The Vikings were a group of seafarers from Scandinavia that colonized and raided parts of Europe from about 800 AD through about 1050 AD. This time period is also called the Viking Age
. The word Viking originally meant a man from Vik, which is a bay that lies along the border of Norway and Sweden. Now the term is used to refer to the entire Scandinavian culture during the Middle Ages. The Vikings are sometimes called Norsemen.
The Vikings are often thought of as warriors and conquerers. Now we know that most of their travels were based on trade and exploration. They traveled over much of the coast of Europe including Great Britain, Ireland, France, and Spain. They also explored North Africa, Russia, and the Middle East. Some Viking trips even reached North America. Archaeologists have found evidence that Vikings colonized Newfoundland in Canada. They also explored what is now Maine and Massachusetts about 500 years before Columbus's time!

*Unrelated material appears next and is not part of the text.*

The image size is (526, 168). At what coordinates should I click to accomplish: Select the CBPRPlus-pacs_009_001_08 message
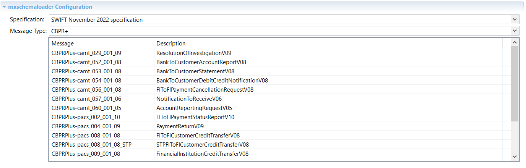click(x=86, y=153)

The Vikings used two different kinds of ships in their travels. The longship, which was used for war and exploring, was faster and had oars so that it was not completely dependent on the wind. The knarr, which was used for trade, was slower but could carry much more cargo. It was usually dependent on wind to move, and did not have oars.
One of the most famous Vikings is Eric the Red, who is thought to have discovered Greenland. His son was Lief Ericson. Lief Ericson was the first European to land in North America when he and his crew reached what is now Newfoundland, Canada.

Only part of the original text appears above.